Notes: Title taken from the song “Last Christmas.”

DISCLAIMER: The author makes no claims or inferences to reality or truthfulness. Moreover, this story is based upon the work of another author and recognises their creation.

* * * * *

Dom wanted a Hawaiian Christmas. He was determined; all of them together again, the old gang, complete with palm trees and surfboards. Just like old times. He had a new life, he wanted to share it with those he cared about. He begged, he pleaded, he cajoled. Elijah let himself be bullied into agreeing, and pretended it had been his intention to go all along. Of course they’d have a Hawaiian Christmas, Dom. Wouldn’t have it any other way.

He hung up the phone knowing that it would never be like old times, but that they would pretend anyway.

* * * * *

“Dom doesn’t know,” Sean stated over a long-distance line, and Elijah pursed his lips, blew out smoke.

“No.” Of course he didn’t. What was Elijah supposed to say, he’d had a rebound fling with their mutual friend, who also happened to be Dom’s best mate?

And now Dom had decided he was in love. Killer irony, that.

“At least try to make an effort,” Sean tried defeatedly. “It is Christmas.”

“Of course I will,” Elijah answered, irritated. He forced the edge from his tone, smoothed it out. “Are you coming?”

“Are you kidding?” Sean shot back. “I’m staying with the girls. The three of you in one house together, it’s like a time bomb just waiting to go off.”

“And Viggo,” Elijah added absently. He paused, waited to make sure Sean was still there before pushing ahead. “He’s in New York, you know. I think I might swing by before we leave for the islands.”

“Elijah,” Sean said; warning tone. “Don’t do anything stupid.”

“Relax, Sean,” Elijah replied, cool as the winter air outside his window. “Everything will be fine.”

* * * * *

When he’d come to New York, Billy hadn’t known anything more than that Elijah was depressed, homesick, lonely.
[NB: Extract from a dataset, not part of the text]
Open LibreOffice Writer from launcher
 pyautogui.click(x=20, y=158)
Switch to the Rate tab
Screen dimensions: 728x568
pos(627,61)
After a while, he must have gathered that Elijah had just been through a bad breakup, but he didn’t let on if he did know, and they never said a word about it. Billy was just there when Elijah needed a friend, and Elijah was grateful for it.

There had been expensive but delicious meals on the patios of restaurants, tours through the more interesting sightseeing sections of the city, visits to strip clubs and dance parties just for the hell of it, which landed them in the gossip columns as good mates having a bit of fun.

And after dinner and quite a few drinks, Elijah had stood in the doorway, motionless, and he hadn’t needed to say a word after the first soft, “Billy.”

Billy had stayed for six nights in New York, and had only spent one – the first – in the guestroom.

* * * * *

“Stay for the weekend,” Elijah suggested, eyelashes lowered, head held in carefully-angled profile; posing for the artist. Viggo liked beautiful things.

“I can’t,” Viggo answered, kind but simple. “Dominic already booked my flight.”

“Change it,” Elijah said, a little too harshly. He knew he’d already lost, could tell by the look in Viggo’s eyes. He forced himself to soften, to blur his edges into something more pliable. “Please.”

“Elijah,” Viggo said quietly, with too much patience and understanding to be anything other than a rejection, and Elijah pulled away, stung. He left the house in too much silence, with Viggo at the front door watching him go.

And he slept with Orlando instead.

* * * * *

They’d had a fling.

It hadn’t lasted. Dom had wanted more, always more...wanted intimacy, partnership; wanted consummation, a step which Elijah was in no way ready to take. Dom wanted to be Elijah’s oxygen, and when they were together, Elijah couldn’t breathe.

“Elijah, let me,” Dom had whispered once, while they were chafing each other’s skin, lubricated friction, and Elijah’s entire body had tightened, twisted away from brushing fingertips as he dropped his head onto Dom’s shoulder and gasped out, “No.”

They had fallen apart sometime after that, in little ways that neither of them noticed until they were strangers living in the same house, and then Elijah had moved out. Dom got a job across the ocean, and Elijah pretended he liked the cold. They talked on the phone, and through friends. Eventually it was almost as if nothing had ever happened.

* * * * *

“Which one of them are you trying to hurt?” Orlando asked, and Elijah looked up, startled, to see him lounging in the doorway. He didn’t like how perfect Orlando looked, too perfect to be real; it made him too aware of his own imperfections. And it was easy to forget how perceptive Orlando could be, when he chose. They all tended to take him for granted.

“I’m not,” Elijah answered, knee-jerk reflexive.

Orlando stared back at him, unconvinced, and Elijah lowered his eyes. “I’m not going,” Orlando said, and Elijah looked up again, sharp but blurred with confusion. Orlando straightened and walked three steps toward the bed, came to stand a few feet away from the edge. “I have to work,” he explained, almost an apology. “I can’t make it to Hawaii.”

Elijah swallowed, shrugged it off and tried to keep from feeling betrayed. “Too bad,” he said. “We’ll miss you.” He held out a hand and waited until Orlando took it to draw him back beneath the sheet. Orlando wasn’t gay, either. He understood limits.

The truth was, Elijah just didn’t want to be the one alone.

* * * * *

He never told Billy that Dom was the one. That would have been unfair; poisoning the well, so to speak. It might have been unfair to take comfort as well, with Billy’s hands, lips, his body...but that was hindsight.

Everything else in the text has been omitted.